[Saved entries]

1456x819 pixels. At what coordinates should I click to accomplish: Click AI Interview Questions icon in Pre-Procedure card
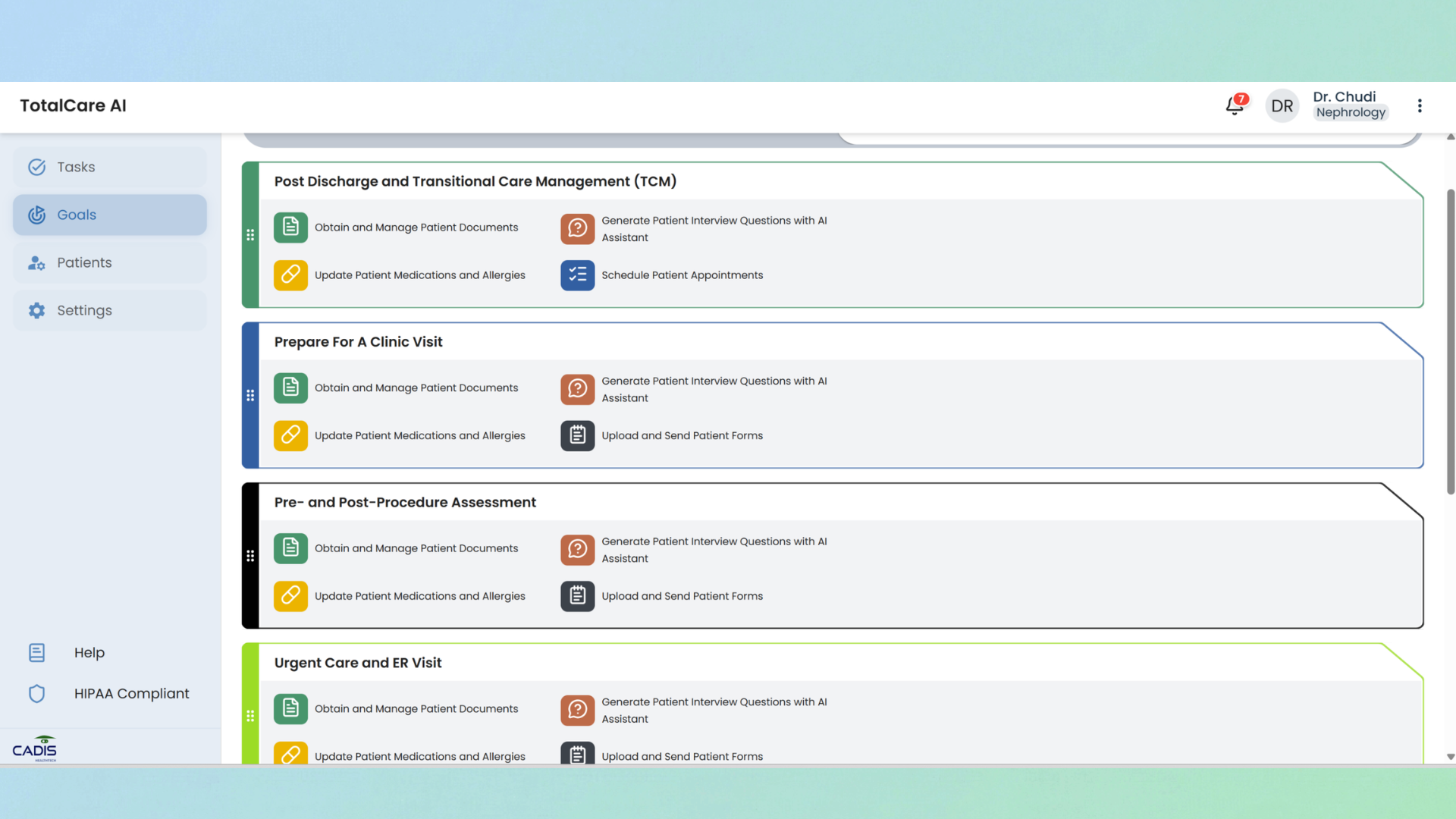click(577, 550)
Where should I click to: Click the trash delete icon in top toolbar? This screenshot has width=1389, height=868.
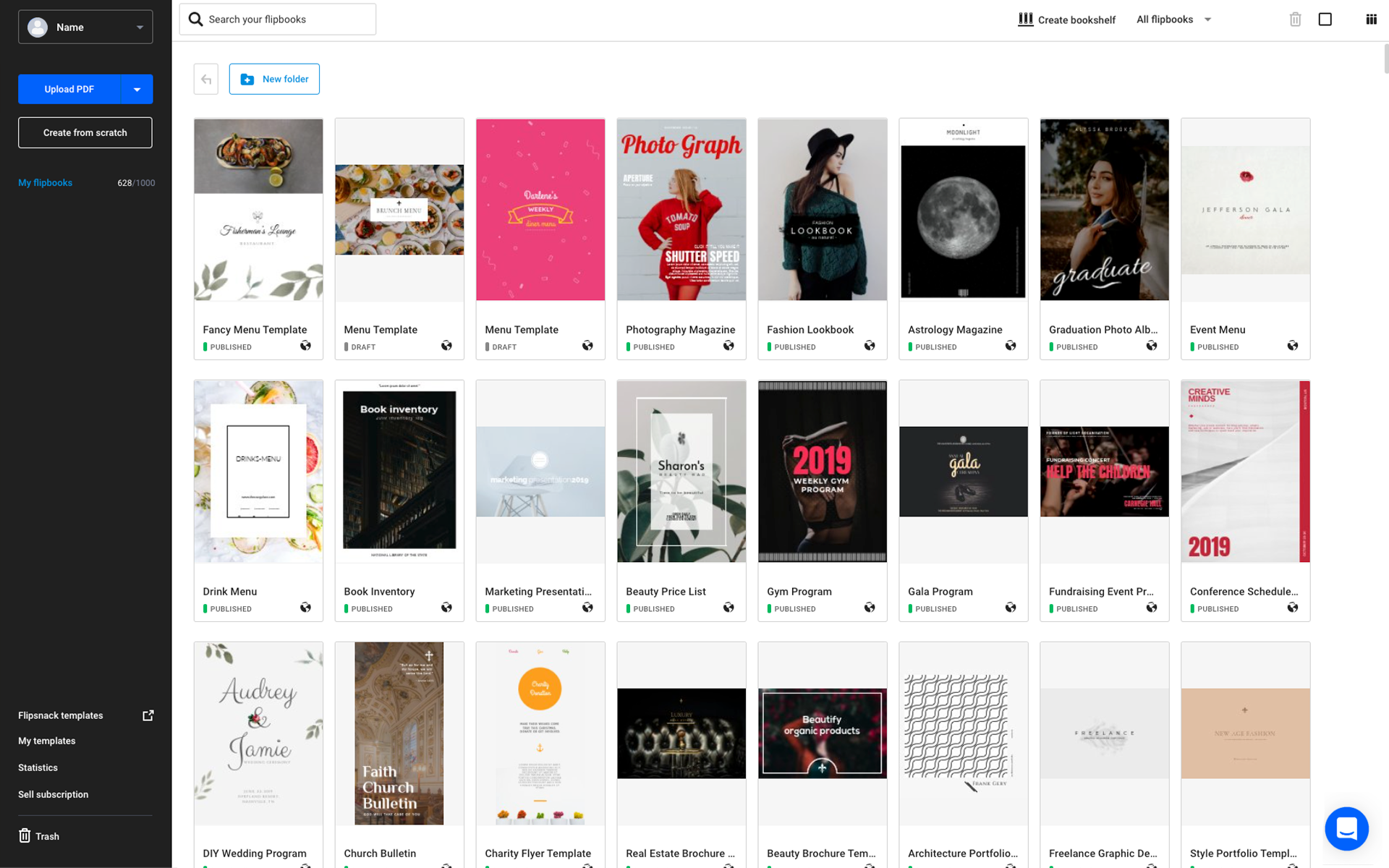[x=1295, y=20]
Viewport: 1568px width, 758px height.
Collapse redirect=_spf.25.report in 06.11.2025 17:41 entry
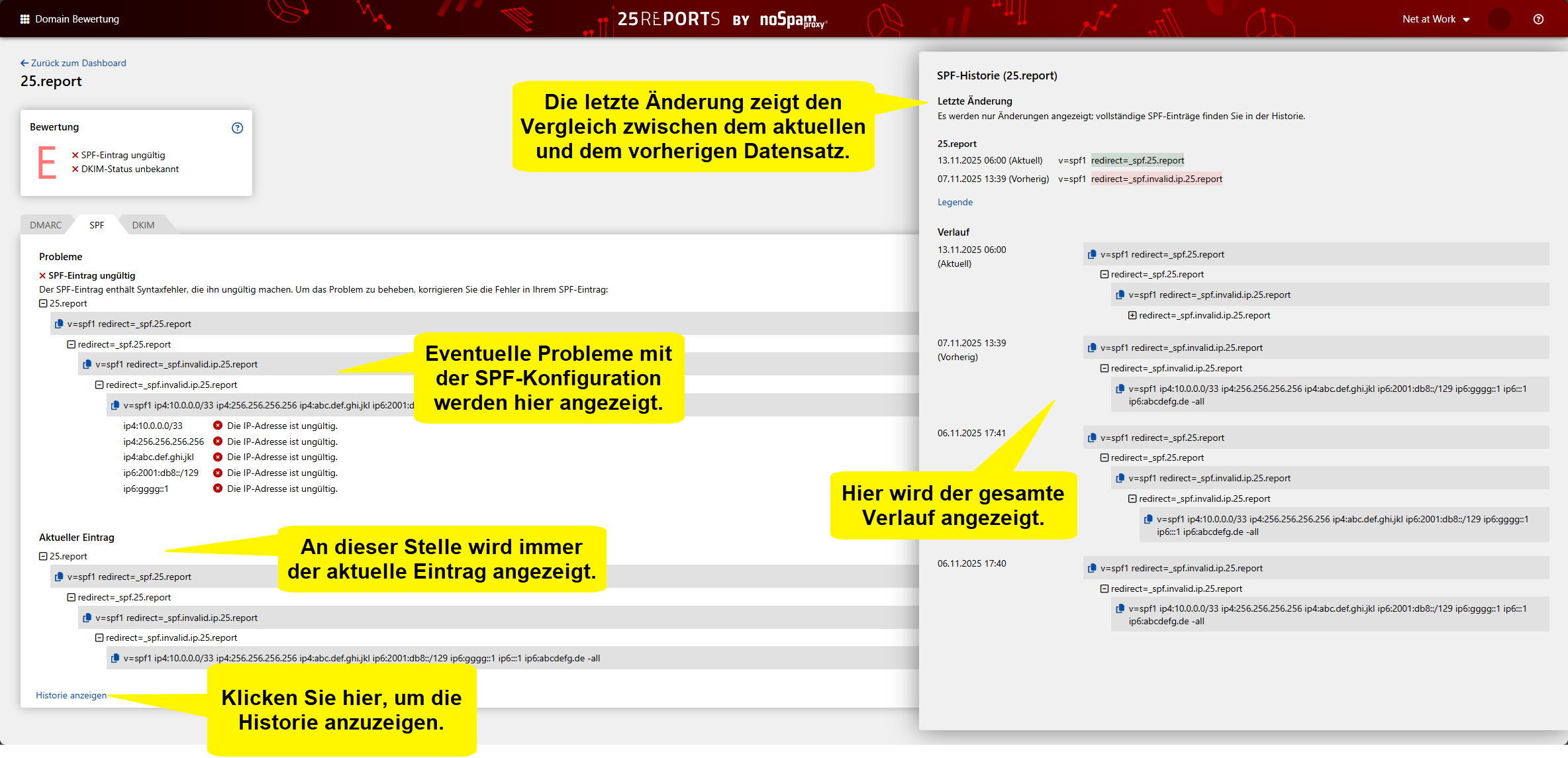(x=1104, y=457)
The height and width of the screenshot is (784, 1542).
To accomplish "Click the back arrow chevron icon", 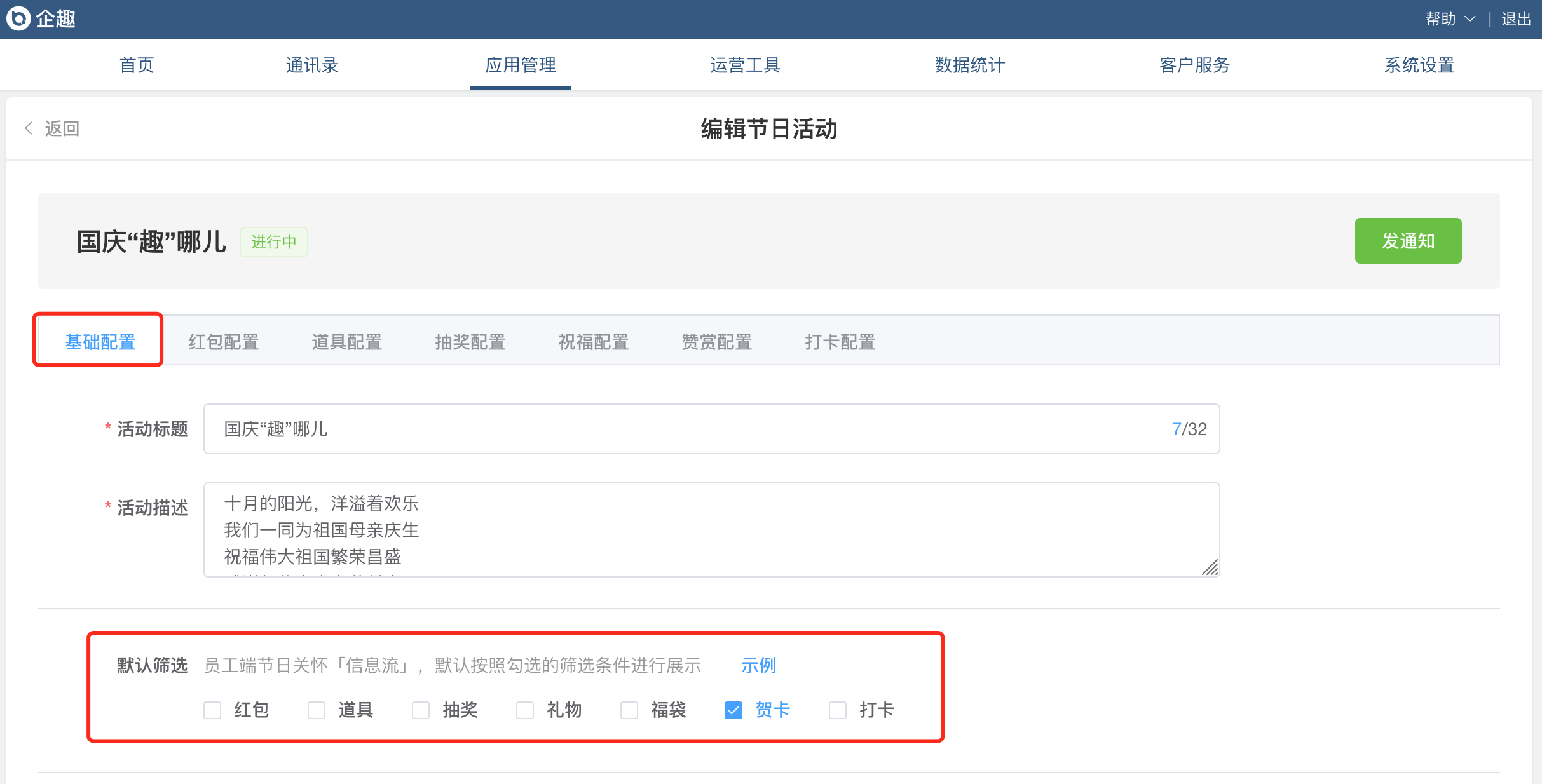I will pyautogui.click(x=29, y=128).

= ACTIVITY =
Leaving every picture behind, retype the entries above exactly, from the first line through the line with "Viewport: 1568px width, 758px height.", and stop there.

= THE ANSWER =
1456x819 pixels. At what coordinates should I click to accomplish: Click AI Interview Questions icon in Pre-Procedure card
click(577, 550)
Where should I click to: Click the trash delete icon in top toolbar? This screenshot has width=1389, height=868.
[x=1295, y=20]
Viewport: 1568px width, 758px height.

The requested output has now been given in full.